## REQUIRED TASKS:
1. In the safety cylinder passage, what keeps link 58 from vibrating loose?
2. Reproduce the safety cylinder passage word for word, starting at "When the cylinder 70 is in" and ending at "or neutral position.".

##### DOCUMENT SECTION #####

When the cylinder 70 is in the extended or normal condition of FIGS. 4, 7 and 8, the linkage 54 has a maximum length. When the cylinder 70 is contracted in response to the occurrence of an impending "two-blocking" condition, the linkage 54 has a minimum length. The difference between the two lengths of the linkage 54 is exactly the amount required to move the valve 50 from the third actuated position to the second or neutral position.
The safety cylinder 70 is mounted between links 58 and 59 (FIG. 3) on the movable angle bracket 78. The threaded end portion 72 (FIG. 4) of link 58 is engaged by a suitably threaded passage in one leg 76 of an angle bracket 78. Lock nuts 80 and 82 assure that the link 58 does not vibrate loose. The second leg 84 of angle bracket 78 is disposed at a right angle to the first leg 76 with the link 58 coaxial with the link 59 and with safety cylinder 70. The hydraulic safety cylinder 70 is of a known construction and includes suitable stop surfaces 85 to limit the motion of the circular piston 92. Although the mounting arrangement of only the cylinder 70 on the bracket 78 is shown in FIGS. 4 and 5, similar mounting arrangements are used in association with the cylinders 70a, 70b and 70c (see FIG. 2). Hydraulic fluid is supplied to the safety cylinders 70, 70a, 70b, and 70c through flexible conduits 95 and 97.

##### SOURCE DATA #####

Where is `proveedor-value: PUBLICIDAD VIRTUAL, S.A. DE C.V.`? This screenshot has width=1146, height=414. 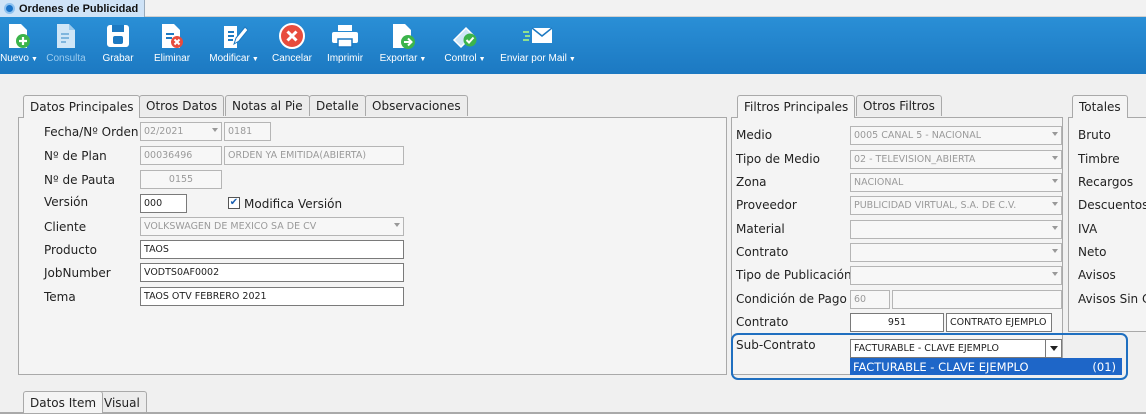
proveedor-value: PUBLICIDAD VIRTUAL, S.A. DE C.V. is located at coordinates (936, 206).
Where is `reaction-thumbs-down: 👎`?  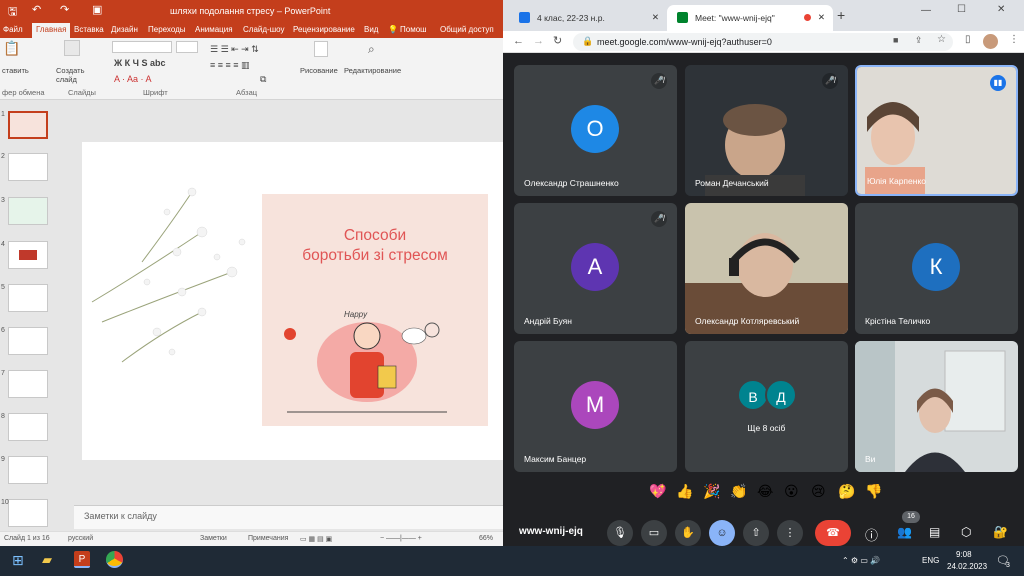 reaction-thumbs-down: 👎 is located at coordinates (874, 492).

#####

## ANSWERS GIVEN:
1. Lock nuts 80 and 82.

2.
When the cylinder 70 is in the extended or normal condition of FIGS. 4, 7 and 8, the linkage 54 has a maximum length. When the cylinder 70 is contracted in response to the occurrence of an impending "two-blocking" condition, the linkage 54 has a minimum length. The difference between the two lengths of the linkage 54 is exactly the amount required to move the valve 50 from the third actuated position to the second or neutral position.